Applying ML Ops to Data Science

For the past few years, I have been very interested in ML Ops and in particular in the facilities that DSS (Dataiku Data Science Studio) offers in this area.

Full disclaimer: ML Ops and in that DevOps and CI/CD (Continuous Integration & Continuous Deployment) is a sprawling subject... And it's clearly not in one article that I'm going to go around! If you want a detailed overview, I invite you to read the white paper produced by Dataiku on the subject: O'Reilly Introducing MLOps.

One of the aspects of ML Ops that I wanted to talk about today is the implementation of CI/CD processes on Data Science projects... OK, ready for a very dense and technical article? Let's go!

Why integrate DevOps or the world of Data Science?

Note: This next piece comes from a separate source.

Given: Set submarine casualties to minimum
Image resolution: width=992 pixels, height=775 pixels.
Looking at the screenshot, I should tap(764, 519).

The big difference between the Data Science we do today, and the one we did a few years ago... The fact is that the projects are now going into production. Gone are the days of the Python Notebook locally on the developer's computer! For example, at Eulidia our Data Science infrastructure (based on DSS) is this:

The evolution of Data Science towards production

So we have: a DEV environment for the design of the project, a recipe environment for technical and functional tests, a PROD environment for the run... But also delivery pipelines, repos for project versioning, governance, data catalog, etc. etc.

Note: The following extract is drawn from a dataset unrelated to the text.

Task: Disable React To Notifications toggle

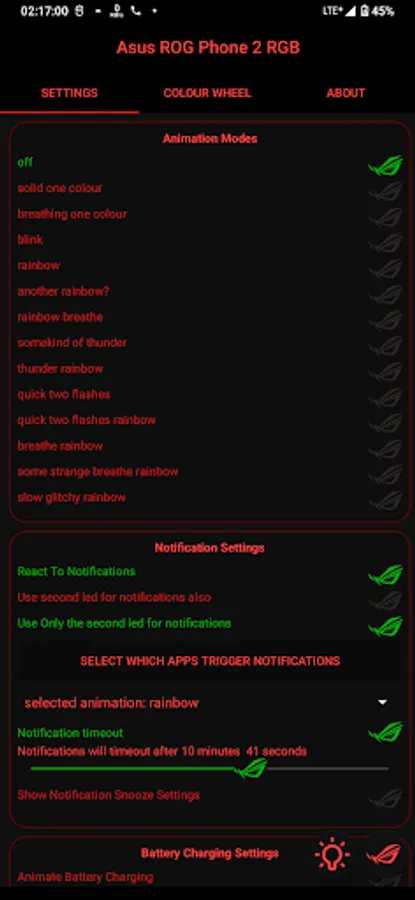Action: (385, 575)
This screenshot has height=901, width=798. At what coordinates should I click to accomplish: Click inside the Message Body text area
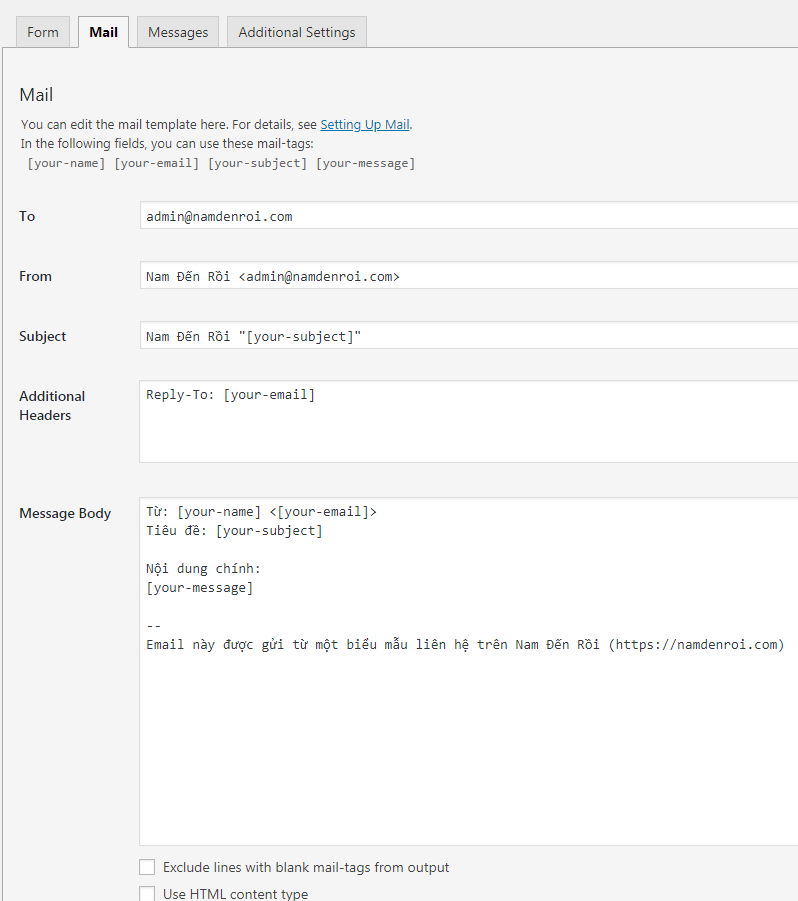point(468,740)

What organization am I putting in front of these tools, who is responsible for what?

Inevitably, this raises questions:

  • What organization am I putting in front of these tools, who is responsible for what?

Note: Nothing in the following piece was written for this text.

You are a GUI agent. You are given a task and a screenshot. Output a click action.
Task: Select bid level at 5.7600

The challenges raised: Stability of automated project deliveries

  • If I automate the delivery of projects, how can I ensure their stability?

The challenges raised: Monitoring of models in production.

  • Once my models are in production, how can I monitor their drift?

... and so on. To answer all this, it is a mixture of organization, project processes and tools. And in the middle of all this, we find the interest of CI/CD methods.

Purpose of the CI/CD

CI/CD in Data Science: what are we talking about?

OK but what does doing CI/CD on Data Science mean in concrete terms?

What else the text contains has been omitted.